Records from a dataset
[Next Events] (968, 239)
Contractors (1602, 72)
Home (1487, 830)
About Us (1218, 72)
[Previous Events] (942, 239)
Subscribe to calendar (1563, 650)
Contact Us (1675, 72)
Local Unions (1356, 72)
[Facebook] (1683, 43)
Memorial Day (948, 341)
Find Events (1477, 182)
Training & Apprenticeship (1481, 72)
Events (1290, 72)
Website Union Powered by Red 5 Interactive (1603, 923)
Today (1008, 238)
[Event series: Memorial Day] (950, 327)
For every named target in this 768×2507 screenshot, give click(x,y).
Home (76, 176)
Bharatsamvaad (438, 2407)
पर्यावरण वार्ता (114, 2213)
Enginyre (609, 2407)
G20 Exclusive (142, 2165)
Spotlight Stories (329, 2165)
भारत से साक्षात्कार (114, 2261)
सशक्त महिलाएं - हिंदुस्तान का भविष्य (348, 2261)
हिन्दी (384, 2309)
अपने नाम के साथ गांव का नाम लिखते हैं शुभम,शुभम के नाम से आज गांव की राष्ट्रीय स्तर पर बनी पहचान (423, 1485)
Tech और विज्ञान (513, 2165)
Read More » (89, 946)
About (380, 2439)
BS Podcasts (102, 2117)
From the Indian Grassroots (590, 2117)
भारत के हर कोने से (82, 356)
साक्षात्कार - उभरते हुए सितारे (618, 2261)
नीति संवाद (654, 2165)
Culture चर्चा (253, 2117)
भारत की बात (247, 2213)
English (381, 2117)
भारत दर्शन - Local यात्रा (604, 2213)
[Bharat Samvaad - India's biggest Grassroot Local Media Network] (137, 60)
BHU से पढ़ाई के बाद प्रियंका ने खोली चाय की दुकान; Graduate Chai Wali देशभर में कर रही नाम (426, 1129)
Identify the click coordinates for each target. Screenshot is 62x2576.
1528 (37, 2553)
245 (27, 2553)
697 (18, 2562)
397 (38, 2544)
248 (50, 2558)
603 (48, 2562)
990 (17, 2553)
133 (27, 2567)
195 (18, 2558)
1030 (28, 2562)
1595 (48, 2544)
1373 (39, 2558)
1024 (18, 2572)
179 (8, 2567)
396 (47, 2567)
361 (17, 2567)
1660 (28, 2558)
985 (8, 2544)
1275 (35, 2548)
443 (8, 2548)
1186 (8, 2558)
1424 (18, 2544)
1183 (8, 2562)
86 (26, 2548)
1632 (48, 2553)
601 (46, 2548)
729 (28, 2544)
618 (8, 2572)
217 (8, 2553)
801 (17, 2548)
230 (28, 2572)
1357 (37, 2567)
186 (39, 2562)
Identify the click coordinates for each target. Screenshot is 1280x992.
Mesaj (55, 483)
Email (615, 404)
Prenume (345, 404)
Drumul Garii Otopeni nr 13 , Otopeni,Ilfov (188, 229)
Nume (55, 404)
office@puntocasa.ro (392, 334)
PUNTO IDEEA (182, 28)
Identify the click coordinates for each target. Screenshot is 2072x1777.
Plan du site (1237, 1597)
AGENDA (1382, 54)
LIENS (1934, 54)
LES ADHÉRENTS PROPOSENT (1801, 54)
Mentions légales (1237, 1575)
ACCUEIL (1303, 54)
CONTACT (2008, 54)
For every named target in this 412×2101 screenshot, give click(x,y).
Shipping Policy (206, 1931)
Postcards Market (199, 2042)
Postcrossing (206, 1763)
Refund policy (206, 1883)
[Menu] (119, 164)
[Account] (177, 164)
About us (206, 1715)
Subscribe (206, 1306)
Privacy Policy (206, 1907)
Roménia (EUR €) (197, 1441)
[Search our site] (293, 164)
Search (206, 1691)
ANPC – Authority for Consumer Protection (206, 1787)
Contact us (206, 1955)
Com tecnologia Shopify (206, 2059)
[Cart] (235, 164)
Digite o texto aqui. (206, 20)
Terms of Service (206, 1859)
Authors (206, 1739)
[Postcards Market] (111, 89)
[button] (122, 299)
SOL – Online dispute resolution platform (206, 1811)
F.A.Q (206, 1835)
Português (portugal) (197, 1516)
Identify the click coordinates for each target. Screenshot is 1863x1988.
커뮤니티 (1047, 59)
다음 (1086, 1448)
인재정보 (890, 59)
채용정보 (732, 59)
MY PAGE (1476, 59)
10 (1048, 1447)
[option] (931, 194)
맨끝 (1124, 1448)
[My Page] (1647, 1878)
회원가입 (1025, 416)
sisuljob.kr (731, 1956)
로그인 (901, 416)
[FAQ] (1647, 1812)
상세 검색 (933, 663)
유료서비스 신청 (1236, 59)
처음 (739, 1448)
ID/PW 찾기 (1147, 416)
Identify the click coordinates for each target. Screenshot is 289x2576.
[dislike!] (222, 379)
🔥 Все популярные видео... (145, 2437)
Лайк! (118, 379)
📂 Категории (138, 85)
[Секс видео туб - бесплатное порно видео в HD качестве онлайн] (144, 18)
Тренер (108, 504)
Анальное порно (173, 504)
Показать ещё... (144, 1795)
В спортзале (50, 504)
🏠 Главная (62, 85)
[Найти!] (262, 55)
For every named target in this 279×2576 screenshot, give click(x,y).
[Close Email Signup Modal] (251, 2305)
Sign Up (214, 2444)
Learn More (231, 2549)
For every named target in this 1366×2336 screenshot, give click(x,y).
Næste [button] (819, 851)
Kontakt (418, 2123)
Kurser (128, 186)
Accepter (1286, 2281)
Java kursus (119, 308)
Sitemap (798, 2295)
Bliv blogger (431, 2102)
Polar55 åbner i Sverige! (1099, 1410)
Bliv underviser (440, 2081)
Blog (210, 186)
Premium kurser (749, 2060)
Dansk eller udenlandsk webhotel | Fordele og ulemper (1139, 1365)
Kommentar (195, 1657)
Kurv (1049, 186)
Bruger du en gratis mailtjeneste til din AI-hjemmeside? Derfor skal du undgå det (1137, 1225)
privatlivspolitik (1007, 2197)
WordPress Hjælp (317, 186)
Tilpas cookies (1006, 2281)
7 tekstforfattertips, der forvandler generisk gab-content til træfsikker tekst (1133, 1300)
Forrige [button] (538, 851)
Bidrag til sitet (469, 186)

Goal of the exercise - Write out the data again in full. Match it exactly.

Exercise answer -
[Next Events] (968, 239)
Contractors (1602, 72)
Home (1487, 830)
About Us (1218, 72)
[Previous Events] (942, 239)
Subscribe to calendar (1563, 650)
Contact Us (1675, 72)
Local Unions (1356, 72)
[Facebook] (1683, 43)
Memorial Day (948, 341)
Find Events (1477, 182)
Training & Apprenticeship (1481, 72)
Events (1290, 72)
Website Union Powered by Red 5 Interactive (1603, 923)
Today (1008, 238)
[Event series: Memorial Day] (950, 327)
For every named target in this 768×2507 screenshot, give click(x,y).
Home (76, 176)
Bharatsamvaad (438, 2407)
पर्यावरण वार्ता (114, 2213)
Enginyre (609, 2407)
G20 Exclusive (142, 2165)
Spotlight Stories (329, 2165)
भारत से साक्षात्कार (114, 2261)
सशक्त महिलाएं - हिंदुस्तान का भविष्य (348, 2261)
हिन्दी (384, 2309)
अपने नाम के साथ गांव का नाम लिखते हैं शुभम,शुभम के नाम से आज गांव की राष्ट्रीय स्तर पर बनी पहचान (423, 1485)
Tech और विज्ञान (513, 2165)
Read More » (89, 946)
About (380, 2439)
BS Podcasts (102, 2117)
From the Indian Grassroots (590, 2117)
भारत के हर कोने से (82, 356)
साक्षात्कार - उभरते हुए सितारे (618, 2261)
नीति संवाद (654, 2165)
Culture चर्चा (253, 2117)
भारत की बात (247, 2213)
English (381, 2117)
भारत दर्शन - Local यात्रा (604, 2213)
[Bharat Samvaad - India's biggest Grassroot Local Media Network] (137, 60)
BHU से पढ़ाई के बाद प्रियंका ने खोली चाय की दुकान; Graduate Chai Wali देशभर में कर रही नाम (426, 1129)
Identify the click coordinates for each target. Screenshot is 62x2576.
1528 (37, 2553)
245 (27, 2553)
697 (18, 2562)
397 (38, 2544)
248 (50, 2558)
603 (48, 2562)
990 (17, 2553)
133 (27, 2567)
195 (18, 2558)
1030 (28, 2562)
1595 (48, 2544)
1373 (39, 2558)
1024 (18, 2572)
179 (8, 2567)
396 (47, 2567)
361 (17, 2567)
1660 (28, 2558)
985 (8, 2544)
1275 (35, 2548)
443 (8, 2548)
1186 (8, 2558)
1424 (18, 2544)
1183 (8, 2562)
86 (26, 2548)
1632 (48, 2553)
601 (46, 2548)
729 (28, 2544)
618 (8, 2572)
217 (8, 2553)
801 (17, 2548)
230 (28, 2572)
1357 (37, 2567)
186 (39, 2562)
Identify the click coordinates for each target. Screenshot is 1280x992.
Mesaj (55, 483)
Email (615, 404)
Prenume (345, 404)
Drumul Garii Otopeni nr 13 , Otopeni,Ilfov (188, 229)
Nume (55, 404)
office@puntocasa.ro (392, 334)
PUNTO IDEEA (182, 28)
Identify the click coordinates for each target. Screenshot is 2072x1777.
Plan du site (1237, 1597)
AGENDA (1382, 54)
LIENS (1934, 54)
LES ADHÉRENTS PROPOSENT (1801, 54)
Mentions légales (1237, 1575)
ACCUEIL (1303, 54)
CONTACT (2008, 54)
For every named target in this 412×2101 screenshot, give click(x,y).
Shipping Policy (206, 1931)
Postcards Market (199, 2042)
Postcrossing (206, 1763)
Refund policy (206, 1883)
[Menu] (119, 164)
[Account] (177, 164)
About us (206, 1715)
Subscribe (206, 1306)
Privacy Policy (206, 1907)
Roménia (EUR €) (197, 1441)
[Search our site] (293, 164)
Search (206, 1691)
ANPC – Authority for Consumer Protection (206, 1787)
Contact us (206, 1955)
Com tecnologia Shopify (206, 2059)
[Cart] (235, 164)
Digite o texto aqui. (206, 20)
Terms of Service (206, 1859)
Authors (206, 1739)
[Postcards Market] (111, 89)
[button] (122, 299)
SOL – Online dispute resolution platform (206, 1811)
F.A.Q (206, 1835)
Português (portugal) (197, 1516)
Identify the click coordinates for each target. Screenshot is 1863x1988.
커뮤니티 (1047, 59)
다음 (1086, 1448)
인재정보 (890, 59)
채용정보 (732, 59)
MY PAGE (1476, 59)
10 (1048, 1447)
[option] (931, 194)
맨끝 (1124, 1448)
[My Page] (1647, 1878)
회원가입 (1025, 416)
sisuljob.kr (731, 1956)
로그인 (901, 416)
[FAQ] (1647, 1812)
상세 검색 (933, 663)
유료서비스 신청 (1236, 59)
처음 (739, 1448)
ID/PW 찾기 (1147, 416)
Identify the click coordinates for each target. Screenshot is 289x2576.
[dislike!] (222, 379)
🔥 Все популярные видео... (145, 2437)
Лайк! (118, 379)
📂 Категории (138, 85)
[Секс видео туб - бесплатное порно видео в HD качестве онлайн] (144, 18)
Тренер (108, 504)
Анальное порно (173, 504)
Показать ещё... (144, 1795)
В спортзале (50, 504)
🏠 Главная (62, 85)
[Найти!] (262, 55)
For every named target in this 279×2576 screenshot, give click(x,y).
[Close Email Signup Modal] (251, 2305)
Sign Up (214, 2444)
Learn More (231, 2549)
For every named target in this 1366×2336 screenshot, give click(x,y).
Næste [button] (819, 851)
Kontakt (418, 2123)
Kurser (128, 186)
Accepter (1286, 2281)
Java kursus (119, 308)
Sitemap (798, 2295)
Bliv blogger (431, 2102)
Polar55 åbner i Sverige! (1099, 1410)
Bliv underviser (440, 2081)
Blog (210, 186)
Premium kurser (749, 2060)
Dansk eller udenlandsk webhotel | Fordele og ulemper (1139, 1365)
Kommentar (195, 1657)
Kurv (1049, 186)
Bruger du en gratis mailtjeneste til din AI-hjemmeside? Derfor skal du undgå det (1137, 1225)
privatlivspolitik (1007, 2197)
WordPress Hjælp (317, 186)
Tilpas cookies (1006, 2281)
7 tekstforfattertips, der forvandler generisk gab-content til træfsikker tekst (1133, 1300)
Forrige [button] (538, 851)
Bidrag til sitet (469, 186)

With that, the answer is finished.